May 28, 2017
- Resilience of non-oil sector means economy expands 3% for 2016 calendar year –
– Implementation of $32bn project pipeline provides additional momentum –
Growth of 3.7% in the non-oil sector helped to fuel overall economic growth of 3% in Bahrain in 2016, according to the latest figures published in the Economic Development Board’s Bahrain Economic Quarterly. This growth marks an acceleration over the 2.9% pace recorded in 2015 and came in spite of significant regional and global headwinds.
The non-oil growth (up from 3.6% in 2015) was driven by a number of sectors, with particularly strong performances in finance (one of the largest non-oil sectors, which grew 5.2% during the year), construction (which grew 5.7%) and social and personal services (which grew 9.1%).

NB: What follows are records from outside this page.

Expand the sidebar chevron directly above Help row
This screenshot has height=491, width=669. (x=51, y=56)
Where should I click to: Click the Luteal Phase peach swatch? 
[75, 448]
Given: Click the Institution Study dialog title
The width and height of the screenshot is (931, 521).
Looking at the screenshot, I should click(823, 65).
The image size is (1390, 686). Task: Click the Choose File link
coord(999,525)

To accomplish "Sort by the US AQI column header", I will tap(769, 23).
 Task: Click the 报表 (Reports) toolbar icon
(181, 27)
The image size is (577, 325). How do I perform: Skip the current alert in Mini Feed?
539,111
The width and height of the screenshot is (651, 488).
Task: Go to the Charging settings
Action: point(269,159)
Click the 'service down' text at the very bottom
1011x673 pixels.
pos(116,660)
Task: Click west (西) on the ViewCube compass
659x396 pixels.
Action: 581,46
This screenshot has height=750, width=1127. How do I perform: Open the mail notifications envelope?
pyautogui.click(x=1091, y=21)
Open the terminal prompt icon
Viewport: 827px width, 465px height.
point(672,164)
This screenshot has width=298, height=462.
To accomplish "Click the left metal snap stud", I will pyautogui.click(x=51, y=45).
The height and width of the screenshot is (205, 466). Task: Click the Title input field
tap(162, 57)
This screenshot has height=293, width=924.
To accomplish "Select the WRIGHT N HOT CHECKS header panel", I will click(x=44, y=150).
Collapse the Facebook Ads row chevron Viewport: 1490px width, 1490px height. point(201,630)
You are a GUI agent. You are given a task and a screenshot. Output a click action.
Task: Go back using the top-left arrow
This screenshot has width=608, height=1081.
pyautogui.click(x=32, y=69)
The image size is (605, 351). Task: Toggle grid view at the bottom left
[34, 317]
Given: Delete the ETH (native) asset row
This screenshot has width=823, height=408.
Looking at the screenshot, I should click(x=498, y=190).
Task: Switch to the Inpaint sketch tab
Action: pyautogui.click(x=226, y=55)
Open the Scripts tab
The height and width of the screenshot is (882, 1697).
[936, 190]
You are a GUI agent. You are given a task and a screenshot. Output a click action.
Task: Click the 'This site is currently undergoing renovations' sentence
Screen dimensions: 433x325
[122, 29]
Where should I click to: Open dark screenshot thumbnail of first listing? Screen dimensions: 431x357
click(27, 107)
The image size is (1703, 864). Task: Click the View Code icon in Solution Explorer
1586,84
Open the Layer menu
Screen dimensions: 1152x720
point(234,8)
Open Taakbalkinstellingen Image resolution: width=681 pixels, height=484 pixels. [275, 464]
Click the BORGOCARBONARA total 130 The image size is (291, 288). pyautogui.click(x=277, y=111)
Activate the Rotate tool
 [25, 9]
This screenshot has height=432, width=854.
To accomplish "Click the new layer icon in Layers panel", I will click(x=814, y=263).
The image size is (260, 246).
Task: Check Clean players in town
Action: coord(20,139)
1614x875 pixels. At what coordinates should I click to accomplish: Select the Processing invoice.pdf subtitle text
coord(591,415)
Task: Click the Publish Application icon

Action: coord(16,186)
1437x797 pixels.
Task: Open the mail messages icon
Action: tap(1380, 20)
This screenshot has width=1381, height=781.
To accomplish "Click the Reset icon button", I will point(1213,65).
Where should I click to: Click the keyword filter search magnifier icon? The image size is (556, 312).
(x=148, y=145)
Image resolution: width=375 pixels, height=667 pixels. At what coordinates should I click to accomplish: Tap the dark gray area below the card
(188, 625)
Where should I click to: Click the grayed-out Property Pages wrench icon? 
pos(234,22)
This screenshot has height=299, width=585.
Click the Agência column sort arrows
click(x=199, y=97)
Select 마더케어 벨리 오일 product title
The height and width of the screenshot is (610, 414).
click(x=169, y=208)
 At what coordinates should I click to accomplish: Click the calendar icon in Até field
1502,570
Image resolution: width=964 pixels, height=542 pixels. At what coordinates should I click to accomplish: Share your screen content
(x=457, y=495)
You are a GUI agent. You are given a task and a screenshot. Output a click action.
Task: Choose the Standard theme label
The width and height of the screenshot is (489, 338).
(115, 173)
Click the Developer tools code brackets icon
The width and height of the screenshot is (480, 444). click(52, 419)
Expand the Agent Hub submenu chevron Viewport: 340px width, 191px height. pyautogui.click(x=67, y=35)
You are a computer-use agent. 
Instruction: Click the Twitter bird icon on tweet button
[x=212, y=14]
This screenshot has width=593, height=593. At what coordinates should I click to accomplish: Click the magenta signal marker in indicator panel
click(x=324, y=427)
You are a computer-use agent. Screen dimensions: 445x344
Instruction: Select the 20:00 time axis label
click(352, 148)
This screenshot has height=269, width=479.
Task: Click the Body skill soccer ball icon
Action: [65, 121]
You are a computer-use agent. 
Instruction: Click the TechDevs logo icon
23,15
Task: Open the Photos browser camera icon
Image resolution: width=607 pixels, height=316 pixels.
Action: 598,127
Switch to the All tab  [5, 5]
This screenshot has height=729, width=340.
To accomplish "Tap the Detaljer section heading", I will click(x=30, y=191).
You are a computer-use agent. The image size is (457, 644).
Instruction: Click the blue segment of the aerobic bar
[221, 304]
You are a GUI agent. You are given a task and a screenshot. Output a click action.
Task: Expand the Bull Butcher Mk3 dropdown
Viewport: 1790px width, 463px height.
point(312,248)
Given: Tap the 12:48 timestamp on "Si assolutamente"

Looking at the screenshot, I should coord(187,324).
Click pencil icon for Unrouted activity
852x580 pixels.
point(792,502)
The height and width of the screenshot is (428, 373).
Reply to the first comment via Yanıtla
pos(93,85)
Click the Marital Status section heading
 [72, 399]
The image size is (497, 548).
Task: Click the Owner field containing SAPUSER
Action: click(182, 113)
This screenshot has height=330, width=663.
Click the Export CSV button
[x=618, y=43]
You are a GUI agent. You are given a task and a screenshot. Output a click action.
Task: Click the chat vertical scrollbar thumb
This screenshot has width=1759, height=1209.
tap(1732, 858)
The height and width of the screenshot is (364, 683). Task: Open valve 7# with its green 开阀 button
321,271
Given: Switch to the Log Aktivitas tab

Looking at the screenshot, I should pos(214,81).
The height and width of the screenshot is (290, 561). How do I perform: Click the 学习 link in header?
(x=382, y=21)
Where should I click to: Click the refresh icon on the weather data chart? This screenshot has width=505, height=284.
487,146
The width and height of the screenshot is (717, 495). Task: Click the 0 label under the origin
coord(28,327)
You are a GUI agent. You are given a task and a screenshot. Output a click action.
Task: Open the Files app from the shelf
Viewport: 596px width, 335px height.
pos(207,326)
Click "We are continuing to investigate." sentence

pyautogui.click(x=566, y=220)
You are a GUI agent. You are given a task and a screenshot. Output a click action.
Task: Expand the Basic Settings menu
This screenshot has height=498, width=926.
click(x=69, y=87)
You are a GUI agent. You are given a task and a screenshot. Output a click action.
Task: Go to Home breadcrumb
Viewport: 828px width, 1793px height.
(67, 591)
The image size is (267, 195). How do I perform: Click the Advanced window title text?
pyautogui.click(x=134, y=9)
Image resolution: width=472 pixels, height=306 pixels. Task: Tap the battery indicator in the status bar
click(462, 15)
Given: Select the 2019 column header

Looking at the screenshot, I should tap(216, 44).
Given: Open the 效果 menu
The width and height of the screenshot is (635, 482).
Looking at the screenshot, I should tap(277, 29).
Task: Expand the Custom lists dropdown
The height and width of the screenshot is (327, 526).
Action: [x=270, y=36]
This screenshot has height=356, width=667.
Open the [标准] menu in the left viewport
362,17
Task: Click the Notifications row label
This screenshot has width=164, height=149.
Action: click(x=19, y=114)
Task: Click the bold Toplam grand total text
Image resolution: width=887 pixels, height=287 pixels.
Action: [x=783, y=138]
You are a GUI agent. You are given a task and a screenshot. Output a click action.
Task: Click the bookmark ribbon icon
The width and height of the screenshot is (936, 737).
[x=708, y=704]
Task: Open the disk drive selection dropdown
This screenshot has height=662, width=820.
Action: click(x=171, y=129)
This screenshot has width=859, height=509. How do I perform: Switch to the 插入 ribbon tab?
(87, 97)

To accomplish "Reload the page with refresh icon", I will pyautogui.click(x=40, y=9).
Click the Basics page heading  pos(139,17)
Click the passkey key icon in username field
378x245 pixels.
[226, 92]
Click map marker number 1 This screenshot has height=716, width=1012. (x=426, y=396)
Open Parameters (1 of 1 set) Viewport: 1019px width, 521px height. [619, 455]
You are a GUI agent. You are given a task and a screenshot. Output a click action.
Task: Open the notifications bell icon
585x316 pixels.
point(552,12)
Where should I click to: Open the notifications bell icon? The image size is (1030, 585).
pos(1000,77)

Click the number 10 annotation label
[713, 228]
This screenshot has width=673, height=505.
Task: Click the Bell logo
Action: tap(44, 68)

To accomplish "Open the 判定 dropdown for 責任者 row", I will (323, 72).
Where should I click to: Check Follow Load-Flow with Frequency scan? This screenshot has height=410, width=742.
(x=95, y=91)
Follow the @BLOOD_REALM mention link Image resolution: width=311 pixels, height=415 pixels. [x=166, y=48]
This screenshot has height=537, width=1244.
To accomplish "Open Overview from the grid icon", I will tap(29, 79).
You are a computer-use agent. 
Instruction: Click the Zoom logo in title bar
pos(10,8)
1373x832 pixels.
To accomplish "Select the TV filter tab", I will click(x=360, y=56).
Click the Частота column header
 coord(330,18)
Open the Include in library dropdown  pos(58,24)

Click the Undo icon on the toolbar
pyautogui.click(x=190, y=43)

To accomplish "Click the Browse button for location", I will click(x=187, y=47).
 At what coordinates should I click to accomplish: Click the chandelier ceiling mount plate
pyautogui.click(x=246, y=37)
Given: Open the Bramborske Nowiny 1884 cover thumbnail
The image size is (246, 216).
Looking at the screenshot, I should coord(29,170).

This momentum in the non-oil sector was supported by the implementation of unprecedented levels of infrastructure investment. In particular, the GCC Development Fund has seen the volume of active projects double from USD1.6bn in 1Q16 to USD3.2bn in February 2017.
Bahrain has a priority programme of $32bn of infrastructure projects which are expected to continue to act as counter-cyclical growth drivers. These projects include the USD2.5bn ALBA Pot Line 6, an associated USD800mn power station deal, the USD1.1bn airport expansion project and a new USD355mn Banagas gas plant.
This impact of this investment underpins the expectation that non-oil growth will remain above 3% in 2017, despite ongoing regionwide fiscal consolidation.
Speaking on the publication of the report, Dr. Jarmo Kotilaine, Chief Economic Advisor to the EDB, commented: “2016 was an encouraging year for Bahrain’s economy. We continue to see resilience in the non-oil sector and this resilience helps to underpin the economic stability for businesses and investors in the Kingdom.
“This is important because the economic transformation taking place in the region is creating exciting opportunities for businesses in the Gulf the coming years. We know that it is vital not just to maintain economic stability but also to continue to pursue the structural, legal and regulatory reforms that will make it easier for companies to access those opportunities.”